[Supplied records]:
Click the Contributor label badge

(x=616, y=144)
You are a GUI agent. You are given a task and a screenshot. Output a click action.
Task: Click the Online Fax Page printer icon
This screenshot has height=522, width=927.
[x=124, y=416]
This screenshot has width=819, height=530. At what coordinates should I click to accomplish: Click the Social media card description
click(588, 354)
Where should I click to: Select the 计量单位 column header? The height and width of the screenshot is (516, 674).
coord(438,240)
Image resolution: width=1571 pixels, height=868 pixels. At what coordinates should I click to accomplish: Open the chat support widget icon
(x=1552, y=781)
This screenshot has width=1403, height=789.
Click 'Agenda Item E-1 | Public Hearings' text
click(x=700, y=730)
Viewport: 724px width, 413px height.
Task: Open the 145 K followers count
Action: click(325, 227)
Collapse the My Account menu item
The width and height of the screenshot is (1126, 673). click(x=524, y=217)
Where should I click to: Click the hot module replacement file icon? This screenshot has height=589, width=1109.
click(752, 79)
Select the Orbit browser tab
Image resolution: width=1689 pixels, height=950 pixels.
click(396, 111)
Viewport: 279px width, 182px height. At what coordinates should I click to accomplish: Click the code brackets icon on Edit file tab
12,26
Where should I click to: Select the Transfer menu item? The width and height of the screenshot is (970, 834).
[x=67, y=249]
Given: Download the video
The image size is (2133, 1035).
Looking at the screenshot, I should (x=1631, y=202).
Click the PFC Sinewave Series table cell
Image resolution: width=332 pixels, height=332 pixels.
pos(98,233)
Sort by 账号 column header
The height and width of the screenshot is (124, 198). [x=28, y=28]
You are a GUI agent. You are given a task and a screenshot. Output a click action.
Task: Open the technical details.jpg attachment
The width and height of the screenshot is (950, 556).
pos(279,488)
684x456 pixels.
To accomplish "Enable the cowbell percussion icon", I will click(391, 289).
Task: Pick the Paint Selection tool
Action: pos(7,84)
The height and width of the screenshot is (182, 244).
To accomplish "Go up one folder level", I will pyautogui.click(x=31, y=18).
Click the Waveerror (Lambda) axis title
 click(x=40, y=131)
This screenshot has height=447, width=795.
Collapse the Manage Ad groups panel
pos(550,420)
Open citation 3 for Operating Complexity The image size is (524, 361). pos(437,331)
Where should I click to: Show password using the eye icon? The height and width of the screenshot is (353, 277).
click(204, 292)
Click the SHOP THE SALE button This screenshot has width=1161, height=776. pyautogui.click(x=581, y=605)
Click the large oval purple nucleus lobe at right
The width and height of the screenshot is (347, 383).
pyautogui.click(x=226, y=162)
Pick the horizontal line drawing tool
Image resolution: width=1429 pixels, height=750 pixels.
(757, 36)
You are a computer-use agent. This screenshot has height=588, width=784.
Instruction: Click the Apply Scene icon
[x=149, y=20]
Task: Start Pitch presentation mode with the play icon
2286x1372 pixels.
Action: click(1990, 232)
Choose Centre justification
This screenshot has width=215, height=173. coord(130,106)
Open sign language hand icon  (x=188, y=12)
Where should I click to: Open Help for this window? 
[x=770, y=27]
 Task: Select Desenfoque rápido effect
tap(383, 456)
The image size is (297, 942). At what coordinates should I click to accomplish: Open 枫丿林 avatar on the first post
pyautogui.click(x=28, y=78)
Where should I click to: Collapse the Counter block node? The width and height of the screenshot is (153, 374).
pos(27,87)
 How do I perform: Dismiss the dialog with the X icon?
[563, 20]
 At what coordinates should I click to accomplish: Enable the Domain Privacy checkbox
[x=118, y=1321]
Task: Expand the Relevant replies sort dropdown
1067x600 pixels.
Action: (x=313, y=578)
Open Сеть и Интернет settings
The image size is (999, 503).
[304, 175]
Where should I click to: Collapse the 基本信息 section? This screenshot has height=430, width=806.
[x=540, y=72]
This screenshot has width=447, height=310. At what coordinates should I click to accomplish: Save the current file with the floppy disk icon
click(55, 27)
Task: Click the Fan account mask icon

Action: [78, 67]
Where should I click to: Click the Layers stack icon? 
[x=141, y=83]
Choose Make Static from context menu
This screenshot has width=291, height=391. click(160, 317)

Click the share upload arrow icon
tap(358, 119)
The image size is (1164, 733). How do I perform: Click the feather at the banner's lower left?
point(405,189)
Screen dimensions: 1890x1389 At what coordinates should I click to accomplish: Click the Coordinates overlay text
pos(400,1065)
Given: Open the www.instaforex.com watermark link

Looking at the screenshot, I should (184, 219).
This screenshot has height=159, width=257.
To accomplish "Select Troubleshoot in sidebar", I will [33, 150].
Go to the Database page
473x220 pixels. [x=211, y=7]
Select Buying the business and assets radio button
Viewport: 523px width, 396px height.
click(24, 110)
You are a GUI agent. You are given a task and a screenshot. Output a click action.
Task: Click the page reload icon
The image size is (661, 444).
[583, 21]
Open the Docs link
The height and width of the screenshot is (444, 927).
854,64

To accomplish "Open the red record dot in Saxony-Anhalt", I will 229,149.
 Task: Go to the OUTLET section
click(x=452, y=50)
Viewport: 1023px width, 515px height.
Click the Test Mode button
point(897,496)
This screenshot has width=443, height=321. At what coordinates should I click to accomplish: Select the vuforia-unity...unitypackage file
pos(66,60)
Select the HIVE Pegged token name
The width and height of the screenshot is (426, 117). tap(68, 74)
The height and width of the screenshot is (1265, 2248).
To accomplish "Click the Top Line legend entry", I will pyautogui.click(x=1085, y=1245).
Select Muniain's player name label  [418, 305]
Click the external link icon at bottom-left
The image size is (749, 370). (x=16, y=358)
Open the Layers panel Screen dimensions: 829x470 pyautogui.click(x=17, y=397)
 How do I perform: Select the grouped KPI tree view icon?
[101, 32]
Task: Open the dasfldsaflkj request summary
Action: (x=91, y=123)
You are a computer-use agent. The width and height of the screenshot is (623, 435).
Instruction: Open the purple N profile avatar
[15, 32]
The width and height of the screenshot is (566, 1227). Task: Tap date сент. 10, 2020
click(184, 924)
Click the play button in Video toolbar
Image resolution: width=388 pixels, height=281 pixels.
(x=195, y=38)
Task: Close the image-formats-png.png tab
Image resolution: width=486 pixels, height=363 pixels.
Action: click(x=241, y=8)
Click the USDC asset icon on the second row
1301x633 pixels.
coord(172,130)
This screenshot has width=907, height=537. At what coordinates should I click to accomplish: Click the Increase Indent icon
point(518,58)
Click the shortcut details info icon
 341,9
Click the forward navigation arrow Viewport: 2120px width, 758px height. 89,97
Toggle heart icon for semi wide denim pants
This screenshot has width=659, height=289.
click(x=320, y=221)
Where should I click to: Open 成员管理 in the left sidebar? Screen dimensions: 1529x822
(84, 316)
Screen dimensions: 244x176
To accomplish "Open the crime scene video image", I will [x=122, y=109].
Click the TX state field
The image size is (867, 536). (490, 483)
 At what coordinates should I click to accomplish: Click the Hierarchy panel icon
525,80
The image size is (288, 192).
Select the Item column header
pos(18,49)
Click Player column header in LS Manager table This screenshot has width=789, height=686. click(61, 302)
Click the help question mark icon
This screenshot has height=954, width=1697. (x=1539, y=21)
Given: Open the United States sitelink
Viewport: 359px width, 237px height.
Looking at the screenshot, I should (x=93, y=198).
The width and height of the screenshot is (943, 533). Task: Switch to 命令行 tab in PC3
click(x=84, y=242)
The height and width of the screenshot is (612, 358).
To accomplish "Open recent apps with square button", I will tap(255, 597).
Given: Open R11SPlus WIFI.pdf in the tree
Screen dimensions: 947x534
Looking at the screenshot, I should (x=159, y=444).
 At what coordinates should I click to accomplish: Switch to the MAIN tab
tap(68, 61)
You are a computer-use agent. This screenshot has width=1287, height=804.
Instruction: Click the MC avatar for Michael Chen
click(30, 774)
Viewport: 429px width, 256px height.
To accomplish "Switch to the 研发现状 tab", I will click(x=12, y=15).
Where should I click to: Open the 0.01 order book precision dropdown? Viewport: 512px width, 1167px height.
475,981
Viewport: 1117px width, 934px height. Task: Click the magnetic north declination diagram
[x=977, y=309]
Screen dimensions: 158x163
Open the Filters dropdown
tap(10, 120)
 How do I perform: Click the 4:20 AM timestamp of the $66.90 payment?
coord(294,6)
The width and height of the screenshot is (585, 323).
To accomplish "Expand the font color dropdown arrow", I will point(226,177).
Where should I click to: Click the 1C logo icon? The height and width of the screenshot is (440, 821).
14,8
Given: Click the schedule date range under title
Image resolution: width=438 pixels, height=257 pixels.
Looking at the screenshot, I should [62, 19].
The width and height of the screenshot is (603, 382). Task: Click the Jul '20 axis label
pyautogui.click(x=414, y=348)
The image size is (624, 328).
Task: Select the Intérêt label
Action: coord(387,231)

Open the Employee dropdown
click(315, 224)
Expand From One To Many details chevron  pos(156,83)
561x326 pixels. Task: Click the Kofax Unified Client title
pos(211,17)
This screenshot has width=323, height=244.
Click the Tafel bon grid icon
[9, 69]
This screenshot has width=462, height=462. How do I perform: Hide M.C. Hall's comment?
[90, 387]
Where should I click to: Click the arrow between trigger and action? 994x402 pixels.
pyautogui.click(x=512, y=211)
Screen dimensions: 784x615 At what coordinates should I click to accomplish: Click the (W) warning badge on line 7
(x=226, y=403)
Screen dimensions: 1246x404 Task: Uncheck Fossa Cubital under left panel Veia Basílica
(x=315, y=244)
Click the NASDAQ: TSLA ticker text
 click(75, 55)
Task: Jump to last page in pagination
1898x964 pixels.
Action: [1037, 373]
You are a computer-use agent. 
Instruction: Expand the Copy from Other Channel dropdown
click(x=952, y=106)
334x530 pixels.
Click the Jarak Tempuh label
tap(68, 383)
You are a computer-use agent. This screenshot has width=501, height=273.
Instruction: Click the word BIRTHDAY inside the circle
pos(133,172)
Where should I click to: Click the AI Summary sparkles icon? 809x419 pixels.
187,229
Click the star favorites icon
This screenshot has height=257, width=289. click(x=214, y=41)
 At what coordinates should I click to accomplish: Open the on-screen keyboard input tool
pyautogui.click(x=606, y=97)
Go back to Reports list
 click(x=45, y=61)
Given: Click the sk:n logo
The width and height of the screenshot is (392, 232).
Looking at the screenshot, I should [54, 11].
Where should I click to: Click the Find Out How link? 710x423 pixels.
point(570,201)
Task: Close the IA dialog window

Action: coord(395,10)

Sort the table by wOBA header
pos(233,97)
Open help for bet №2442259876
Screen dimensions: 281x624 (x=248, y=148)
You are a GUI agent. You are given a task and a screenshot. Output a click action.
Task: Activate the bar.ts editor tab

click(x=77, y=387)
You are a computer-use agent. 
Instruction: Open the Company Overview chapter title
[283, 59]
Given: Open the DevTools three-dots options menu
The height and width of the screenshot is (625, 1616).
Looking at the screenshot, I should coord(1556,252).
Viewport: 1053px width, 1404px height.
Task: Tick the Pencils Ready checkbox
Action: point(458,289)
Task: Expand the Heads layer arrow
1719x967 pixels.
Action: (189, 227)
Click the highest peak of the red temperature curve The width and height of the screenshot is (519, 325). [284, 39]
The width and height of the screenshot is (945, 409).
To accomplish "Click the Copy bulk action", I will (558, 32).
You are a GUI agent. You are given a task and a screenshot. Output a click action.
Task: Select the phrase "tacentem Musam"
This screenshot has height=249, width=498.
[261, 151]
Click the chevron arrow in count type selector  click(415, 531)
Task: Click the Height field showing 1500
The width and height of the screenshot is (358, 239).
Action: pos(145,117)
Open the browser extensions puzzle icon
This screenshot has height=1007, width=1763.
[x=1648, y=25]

[Problem]: Rewrite the rows between the lines holding "This screenshot has width=819, height=530." and "Action: click(325, 227)", inclusive, changing "chat support widget" to "live help widget" and leaving everything else the same.

[Finished exercise]:
This screenshot has width=819, height=530. At what coordinates should I click to accomplish: Click the Social media card description
click(588, 354)
Where should I click to: Select the 计量单位 column header? The height and width of the screenshot is (516, 674).
coord(438,240)
Image resolution: width=1571 pixels, height=868 pixels. At what coordinates should I click to accomplish: Open the live help widget icon
(x=1552, y=781)
This screenshot has width=1403, height=789.
Click 'Agenda Item E-1 | Public Hearings' text
click(x=700, y=730)
Viewport: 724px width, 413px height.
Task: Open the 145 K followers count
Action: click(325, 227)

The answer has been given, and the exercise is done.